TrendForce's consulting research indicates that in 2023, the mainstream of the HBM market is HBM2e. NVIDIA A100/A800, AMD MI200, and most CSPs' self-developed acceleration chips are designed with this specification.

At the same time, in order to meet the evolving demand for AI accelerator chips, various manufacturers plan to launch new products, HBM3E, in 2024. It is expected that HBM3 and HBM3E will become the mainstream of the market in 2024. The mainstream demand in 2023 will shift from HBM2e to HBM3, with estimated proportions of approximately 50% and 39%, respectively.

With the gradual increase in the volume of HBM3-based accelerator chips, market demand will significantly shift towards HBM3 in 2024. It is estimated that HBM3 will surpass HBM2e directly, accounting for 60% of the market. At the same time, benefiting from a higher average selling price (ASP), it will drive significant revenue growth for HBM in 2024.TrendForce, a consulting firm, previously estimated that the average selling price of HBM3 is much higher than HBM2e and HBM2, which will contribute to the revenue of original HBM manufacturers and is expected to further drive the overall HBM revenue to $8.9 billion in 2024, a year-on-year increase of 127%.

According to Semiconductor-Digest's prediction, the global high-bandwidth memory market is expected to grow from $293 million in 2022 to $3.434 billion in 2031, with a compound annual growth rate of 31.3% during the forecast period from 2023 to 2031.

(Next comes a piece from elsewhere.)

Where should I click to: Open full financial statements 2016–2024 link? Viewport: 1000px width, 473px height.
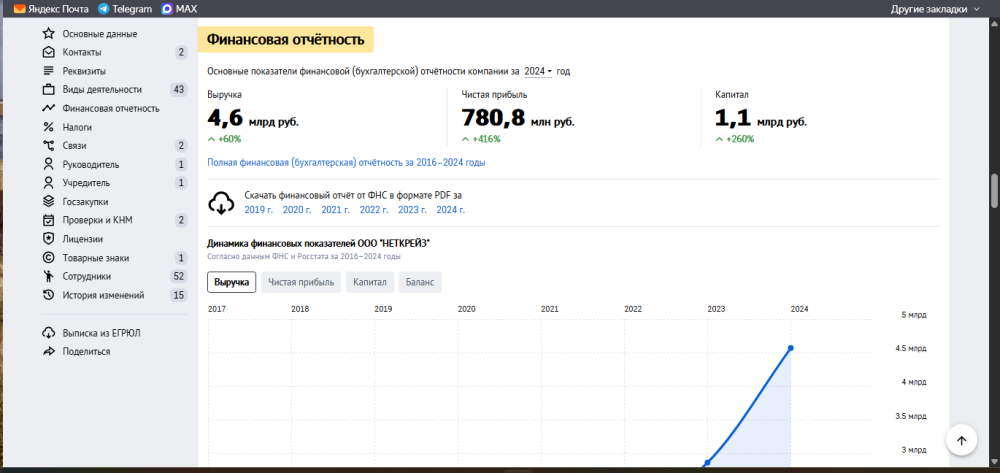pyautogui.click(x=346, y=162)
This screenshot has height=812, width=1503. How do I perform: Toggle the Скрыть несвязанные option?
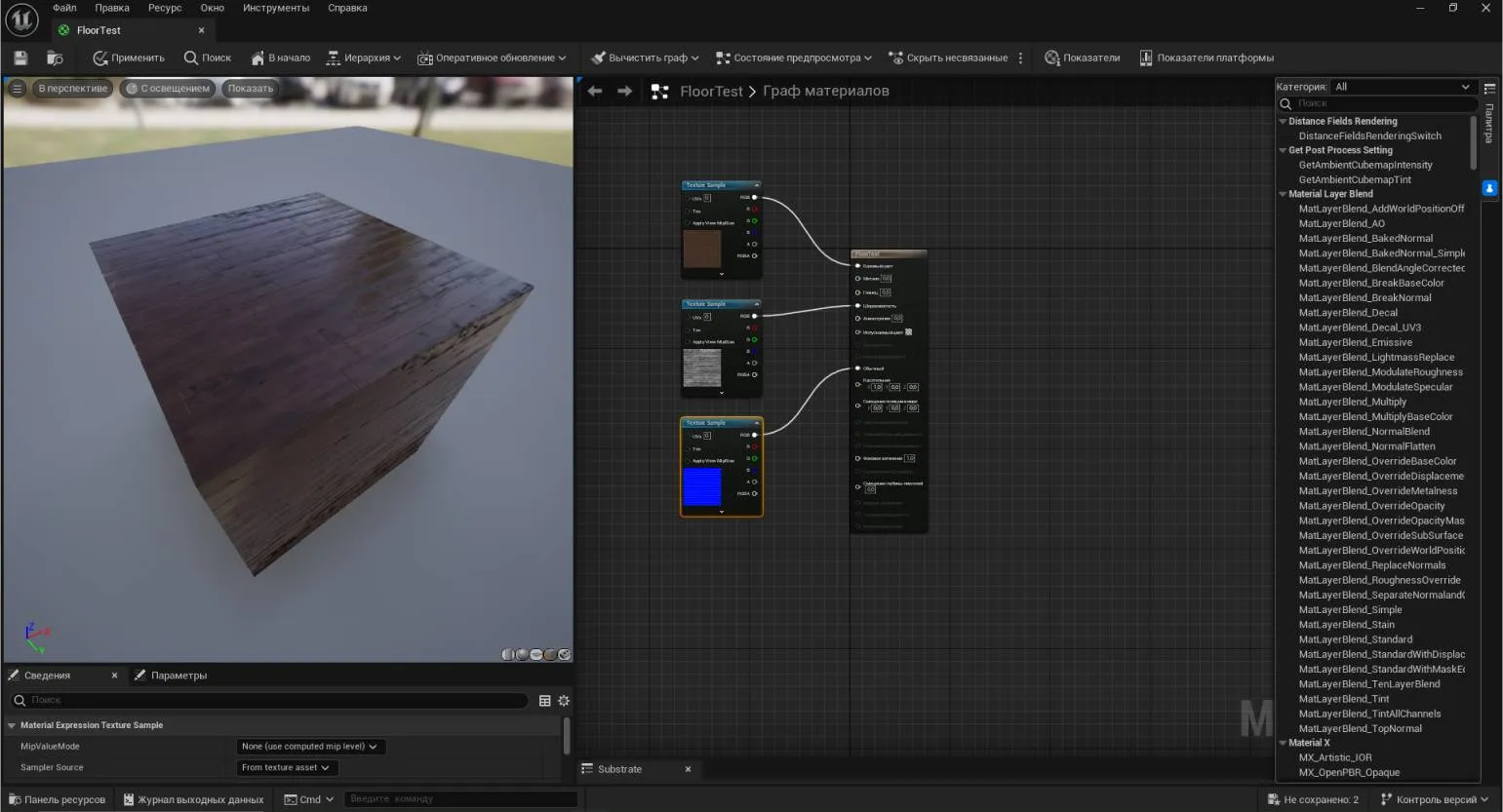[x=947, y=58]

Since HBM is packaged together with GPUs, the packaging of HBM is usually done by wafer foundries. HBM is likely to become the next-generation high-performance solution for DRAM, providing higher AI/ML performance and efficiency for rapidly developing data centers and cloud computing.

Although Micron Tech's market share in the HBM market is only about 10%, the company is accelerating the development of updated HBM4 and HBM4e, faster than SK Hynix.

To improve memory transfer rates, the next-generation HBM4 may make more substantial changes to high-bandwidth memory technology, starting from a wider 2048-bit memory interface, thus achieving significant technological breakthroughs at multiple levels.

Micron Tech stated in 2023 that "HBM Next" (i.e., HBM4) memory will be available around 2026, with each stack having a capacity ranging from 36GB to 64GB, and a peak bandwidth of 2TB/s or higher.